Information →
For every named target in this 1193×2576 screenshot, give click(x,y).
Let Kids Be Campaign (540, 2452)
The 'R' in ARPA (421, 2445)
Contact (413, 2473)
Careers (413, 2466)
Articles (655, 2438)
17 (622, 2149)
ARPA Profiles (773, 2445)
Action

Brief →
An exact restatement of the data is required.

Task response →
For every named target in this 1193×2576 screenshot, give click(x,y).
Let Kids Be Campaign (540, 2452)
The 'R' in ARPA (421, 2445)
Contact (413, 2473)
Careers (413, 2466)
Articles (655, 2438)
17 (622, 2149)
ARPA Profiles (773, 2445)
Action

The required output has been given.